Format the lines of the entries below as a JSON list of strings, one string per line, leaving out blank lines.

>> start

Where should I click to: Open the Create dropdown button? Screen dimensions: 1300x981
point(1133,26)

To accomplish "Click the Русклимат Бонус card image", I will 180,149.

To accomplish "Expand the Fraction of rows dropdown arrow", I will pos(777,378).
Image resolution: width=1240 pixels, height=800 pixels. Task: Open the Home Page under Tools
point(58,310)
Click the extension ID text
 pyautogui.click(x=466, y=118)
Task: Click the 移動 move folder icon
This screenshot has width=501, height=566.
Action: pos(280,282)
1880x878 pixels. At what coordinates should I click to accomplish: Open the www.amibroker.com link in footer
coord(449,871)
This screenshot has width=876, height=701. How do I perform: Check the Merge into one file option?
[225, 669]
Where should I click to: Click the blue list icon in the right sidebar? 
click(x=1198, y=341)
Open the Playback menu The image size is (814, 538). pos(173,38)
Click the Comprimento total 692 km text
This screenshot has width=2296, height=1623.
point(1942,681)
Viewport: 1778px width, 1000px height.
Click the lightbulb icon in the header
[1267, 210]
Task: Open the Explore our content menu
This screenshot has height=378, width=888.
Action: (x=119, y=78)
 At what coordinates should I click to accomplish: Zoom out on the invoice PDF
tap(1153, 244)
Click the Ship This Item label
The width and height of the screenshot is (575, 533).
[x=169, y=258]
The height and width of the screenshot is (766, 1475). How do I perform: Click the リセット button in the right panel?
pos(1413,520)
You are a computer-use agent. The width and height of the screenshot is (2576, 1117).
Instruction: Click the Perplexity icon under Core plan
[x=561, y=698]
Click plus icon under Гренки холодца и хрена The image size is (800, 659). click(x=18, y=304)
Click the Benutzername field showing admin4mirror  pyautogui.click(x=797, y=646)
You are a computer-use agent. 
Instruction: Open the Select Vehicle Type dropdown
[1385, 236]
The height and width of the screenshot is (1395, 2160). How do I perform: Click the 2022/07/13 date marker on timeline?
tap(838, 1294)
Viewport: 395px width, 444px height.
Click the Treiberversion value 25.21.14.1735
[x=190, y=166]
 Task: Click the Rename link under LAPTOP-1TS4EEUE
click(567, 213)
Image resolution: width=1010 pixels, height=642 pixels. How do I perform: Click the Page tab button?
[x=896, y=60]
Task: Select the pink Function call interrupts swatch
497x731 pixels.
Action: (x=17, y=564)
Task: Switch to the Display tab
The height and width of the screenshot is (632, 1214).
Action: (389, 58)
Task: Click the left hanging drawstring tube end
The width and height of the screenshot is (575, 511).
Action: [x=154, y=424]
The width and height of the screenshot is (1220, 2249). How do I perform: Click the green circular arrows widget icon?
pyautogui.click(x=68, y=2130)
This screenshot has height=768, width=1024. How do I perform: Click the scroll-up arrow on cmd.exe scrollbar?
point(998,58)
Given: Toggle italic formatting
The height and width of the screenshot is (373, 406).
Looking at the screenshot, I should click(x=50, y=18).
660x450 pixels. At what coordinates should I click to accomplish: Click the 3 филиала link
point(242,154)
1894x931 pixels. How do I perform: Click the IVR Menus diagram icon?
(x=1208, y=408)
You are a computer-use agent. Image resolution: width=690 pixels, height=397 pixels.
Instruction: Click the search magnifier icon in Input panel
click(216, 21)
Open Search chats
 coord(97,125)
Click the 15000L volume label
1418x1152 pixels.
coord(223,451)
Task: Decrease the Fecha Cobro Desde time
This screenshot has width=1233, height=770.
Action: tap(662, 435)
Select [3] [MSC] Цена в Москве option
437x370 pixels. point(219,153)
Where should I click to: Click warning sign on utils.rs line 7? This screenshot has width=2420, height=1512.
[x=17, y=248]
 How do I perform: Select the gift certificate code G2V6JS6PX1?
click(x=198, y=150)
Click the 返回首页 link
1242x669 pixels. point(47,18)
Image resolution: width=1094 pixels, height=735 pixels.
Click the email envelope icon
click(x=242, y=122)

>> end

* Solution for this problem:
[
  "Where should I click to: Open the Create dropdown button? Screen dimensions: 1300x981",
  "point(1133,26)",
  "To accomplish \"Click the Русклимат Бонус card image\", I will 180,149.",
  "To accomplish \"Expand the Fraction of rows dropdown arrow\", I will pos(777,378).",
  "Image resolution: width=1240 pixels, height=800 pixels. Task: Open the Home Page under Tools",
  "point(58,310)",
  "Click the extension ID text",
  " pyautogui.click(x=466, y=118)",
  "Task: Click the 移動 move folder icon",
  "This screenshot has width=501, height=566.",
  "Action: pos(280,282)",
  "1880x878 pixels. At what coordinates should I click to accomplish: Open the www.amibroker.com link in footer",
  "coord(449,871)",
  "This screenshot has width=876, height=701. How do I perform: Check the Merge into one file option?",
  "[225, 669]",
  "Where should I click to: Click the blue list icon in the right sidebar? ",
  "click(x=1198, y=341)",
  "Open the Playback menu The image size is (814, 538). pos(173,38)",
  "Click the Comprimento total 692 km text",
  "This screenshot has width=2296, height=1623.",
  "point(1942,681)",
  "Viewport: 1778px width, 1000px height.",
  "Click the lightbulb icon in the header",
  "[1267, 210]",
  "Task: Open the Explore our content menu",
  "This screenshot has height=378, width=888.",
  "Action: (x=119, y=78)",
  " At what coordinates should I click to accomplish: Zoom out on the invoice PDF",
  "tap(1153, 244)",
  "Click the Ship This Item label",
  "The width and height of the screenshot is (575, 533).",
  "[x=169, y=258]",
  "The height and width of the screenshot is (766, 1475). How do I perform: Click the リセット button in the right panel?",
  "pos(1413,520)",
  "You are a computer-use agent. The width and height of the screenshot is (2576, 1117).",
  "Instruction: Click the Perplexity icon under Core plan",
  "[x=561, y=698]",
  "Click plus icon under Гренки холодца и хрена The image size is (800, 659). click(x=18, y=304)",
  "Click the Benutzername field showing admin4mirror  pyautogui.click(x=797, y=646)",
  "You are a computer-use agent. ",
  "Instruction: Open the Select Vehicle Type dropdown",
  "[1385, 236]",
  "The height and width of the screenshot is (1395, 2160). How do I perform: Click the 2022/07/13 date marker on timeline?",
  "tap(838, 1294)",
  "Viewport: 395px width, 444px height.",
  "Click the Treiberversion value 25.21.14.1735",
  "[x=190, y=166]",
  " Task: Click the Rename link under LAPTOP-1TS4EEUE",
  "click(567, 213)",
  "Image resolution: width=1010 pixels, height=642 pixels. How do I perform: Click the Page tab button?",
  "[x=896, y=60]",
  "Task: Select the pink Function call interrupts swatch",
  "497x731 pixels.",
  "Action: (x=17, y=564)",
  "Task: Switch to the Display tab",
  "The height and width of the screenshot is (632, 1214).",
  "Action: (389, 58)",
  "Task: Click the left hanging drawstring tube end",
  "The width and height of the screenshot is (575, 511).",
  "Action: [x=154, y=424]",
  "The width and height of the screenshot is (1220, 2249). How do I perform: Click the green circular arrows widget icon?",
  "pyautogui.click(x=68, y=2130)",
  "This screenshot has height=768, width=1024. How do I perform: Click the scroll-up arrow on cmd.exe scrollbar?",
  "point(998,58)",
  "Given: Toggle italic formatting",
  "The height and width of the screenshot is (373, 406).",
  "Looking at the screenshot, I should click(x=50, y=18).",
  "660x450 pixels. At what coordinates should I click to accomplish: Click the 3 филиала link",
  "point(242,154)",
  "1894x931 pixels. How do I perform: Click the IVR Menus diagram icon?",
  "(x=1208, y=408)",
  "You are a computer-use agent. Image resolution: width=690 pixels, height=397 pixels.",
  "Instruction: Click the search magnifier icon in Input panel",
  "click(216, 21)",
  "Open Search chats",
  " coord(97,125)",
  "Click the 15000L volume label",
  "1418x1152 pixels.",
  "coord(223,451)",
  "Task: Decrease the Fecha Cobro Desde time",
  "This screenshot has width=1233, height=770.",
  "Action: tap(662, 435)",
  "Select [3] [MSC] Цена в Москве option",
  "437x370 pixels. point(219,153)",
  "Where should I click to: Click warning sign on utils.rs line 7? This screenshot has width=2420, height=1512.",
  "[x=17, y=248]",
  " How do I perform: Select the gift certificate code G2V6JS6PX1?",
  "click(x=198, y=150)",
  "Click the 返回首页 link",
  "1242x669 pixels. point(47,18)",
  "Image resolution: width=1094 pixels, height=735 pixels.",
  "Click the email envelope icon",
  "click(x=242, y=122)"
]